相对于幺半群的拟-MCCOY环

引入了M-拟-McCoy环并研究了其性质。对u.p.幺半群M,证明了reversible环是M-拟-McCoy环。对于包含无限循环子幺半群的交换可消幺半群M及u.p.幺半群N,若R是交换的M-拟-McCoy环,则R[N]是M-拟-Mc-Coy环及R是M×N-拟-McCoy环。对幺半群M,R是M-拟-McCoy环当且仅当上三角矩阵环Tn(R)是M-拟-Mc-Coy环及直积∏i∈IRi是M-拟-McCoy环当且仅当每个Ri(i∈I)是M-拟-McCoy环。

Quasi-McCoy rings relative to a monoid

M-quasi-McCoy rings are introduced, and their properties are investigated. It is shown that, for any unique product monoid M, every reversible ring is M-quasi-McCoy.
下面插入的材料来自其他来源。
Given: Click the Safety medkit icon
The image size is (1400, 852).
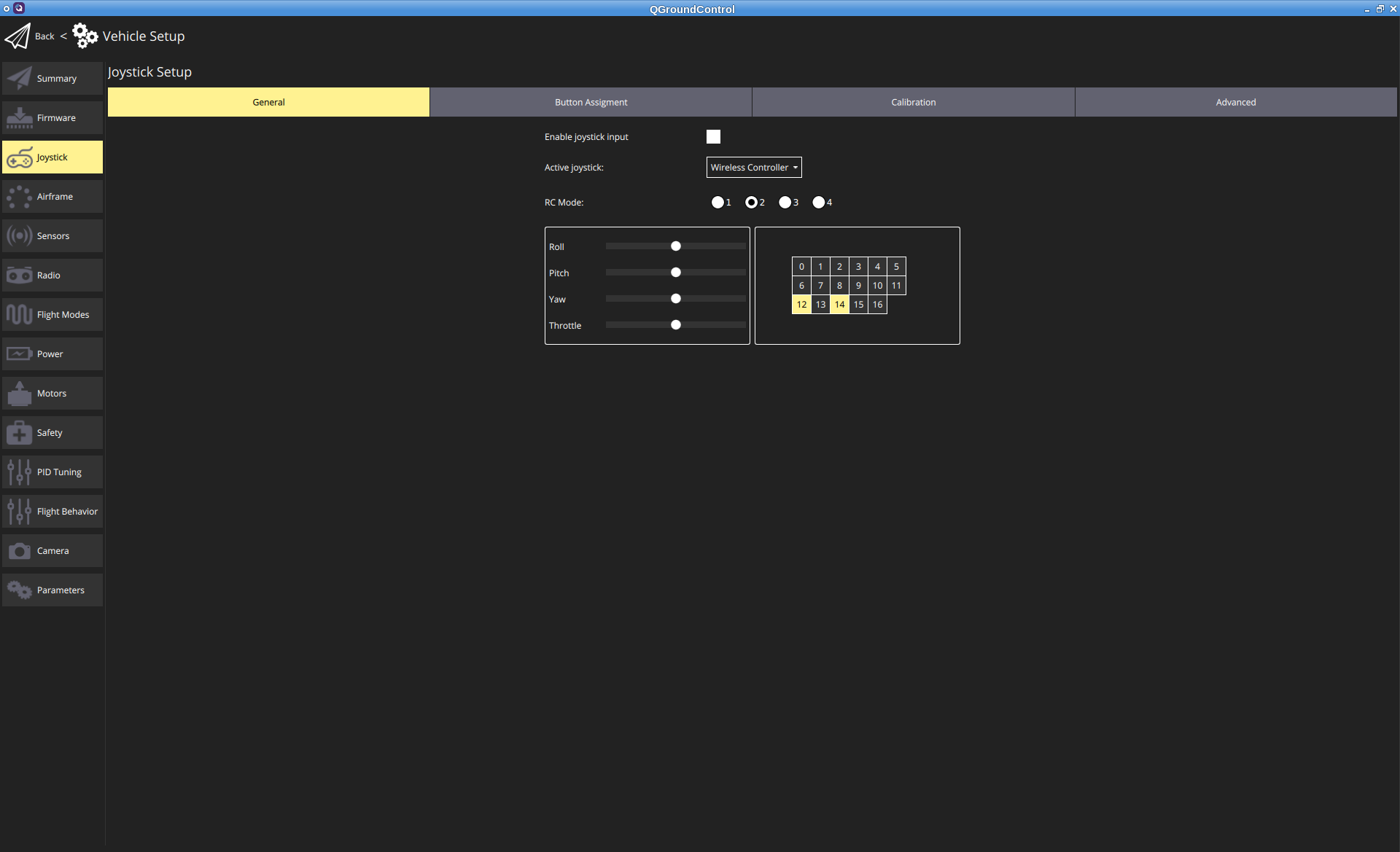Looking at the screenshot, I should coord(20,433).
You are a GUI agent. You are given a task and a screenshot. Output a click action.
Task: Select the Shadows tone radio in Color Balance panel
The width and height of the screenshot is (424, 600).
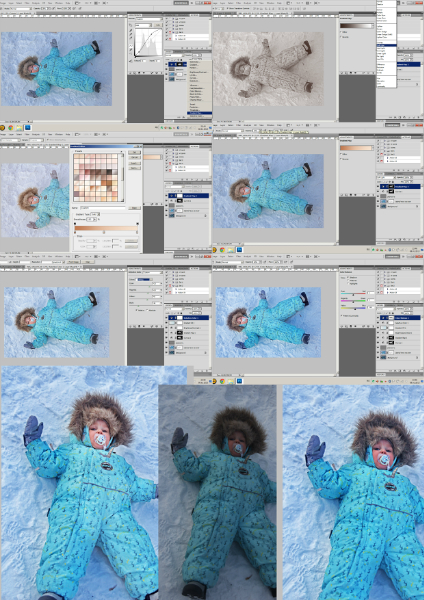(348, 277)
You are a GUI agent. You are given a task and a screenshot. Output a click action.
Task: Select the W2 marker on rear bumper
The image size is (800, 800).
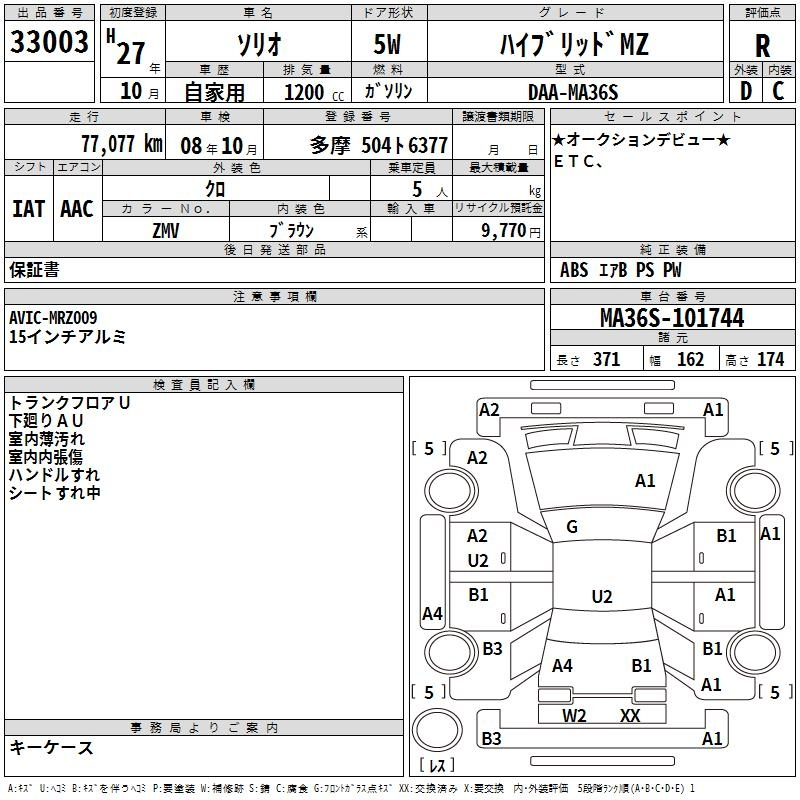[x=574, y=716]
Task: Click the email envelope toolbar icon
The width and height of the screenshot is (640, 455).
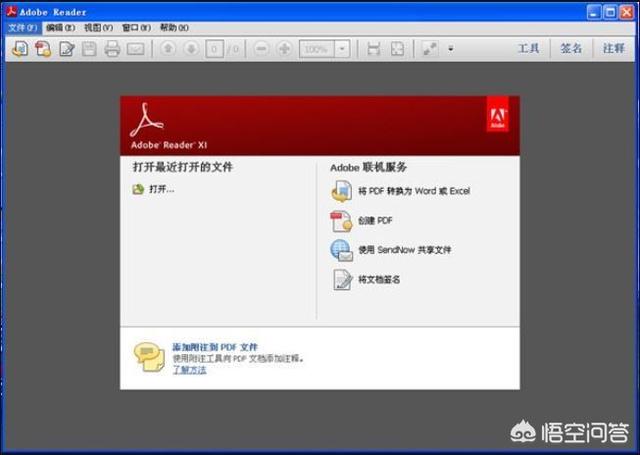Action: tap(135, 49)
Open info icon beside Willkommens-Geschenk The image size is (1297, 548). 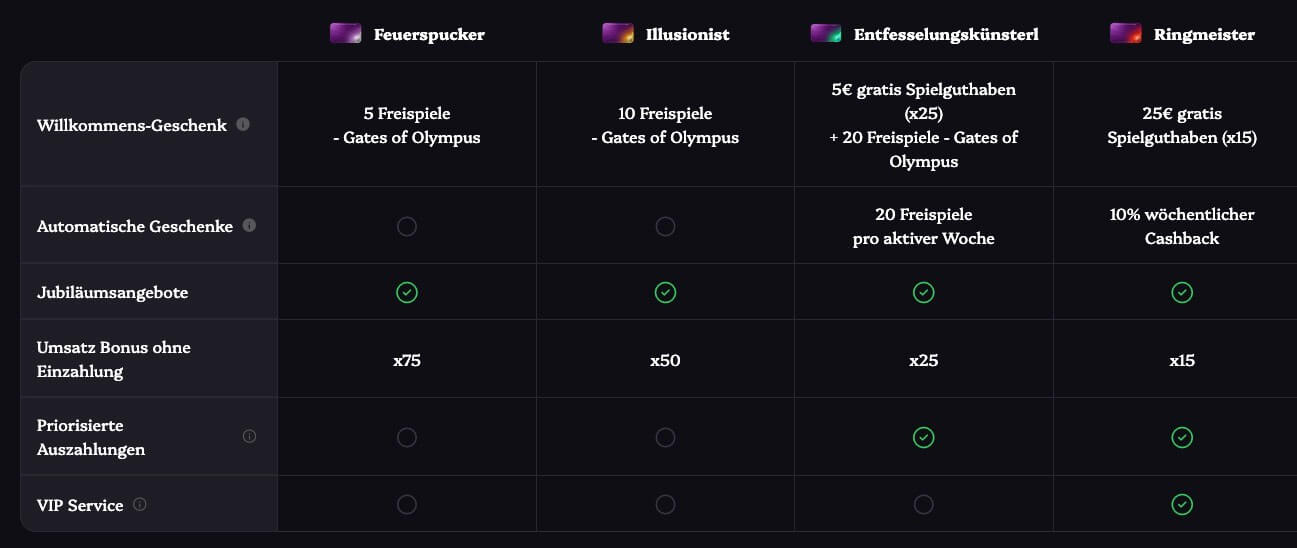(x=243, y=125)
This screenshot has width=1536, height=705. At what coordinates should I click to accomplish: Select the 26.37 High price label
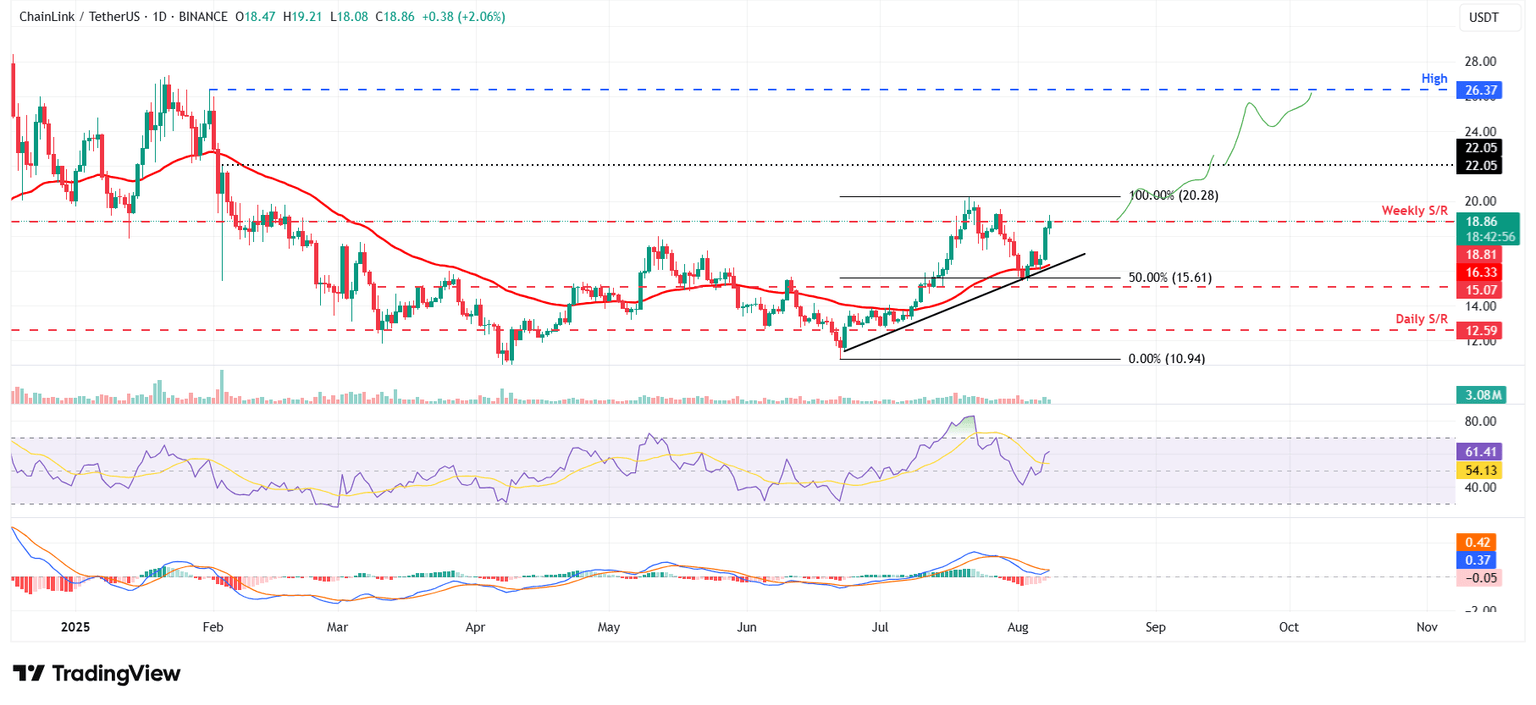[1479, 90]
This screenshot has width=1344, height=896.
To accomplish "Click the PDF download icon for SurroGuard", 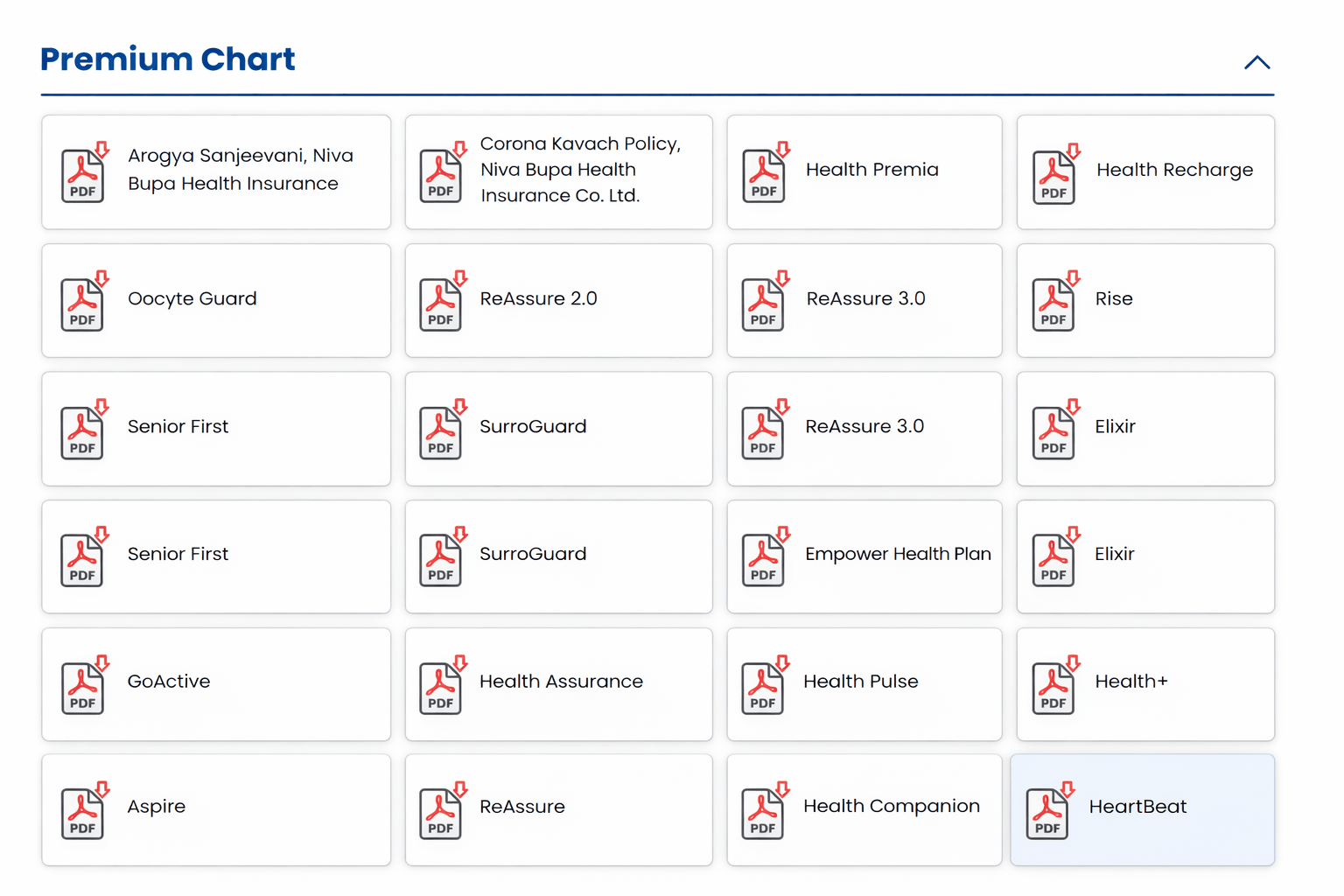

If M is a commutative and cancellative monoid containing an infinite cyclic submonoid, N is a u.p. monoid and R is a commutative M-quasi McCoy ring, then R［N］ is M-quasi-McCoy and R is M×N-quasi-McCoy. For a monoid M, R is M-quasi-McCoy ring if and only if upper triangular matrix ring Tn(R)  is M-quasi-McCoy ring and direct product ∏i∈IRi is M-quasi-McCoy ring if and only if each ring Ri(i∈I)  is M-quasi-McCoy ring.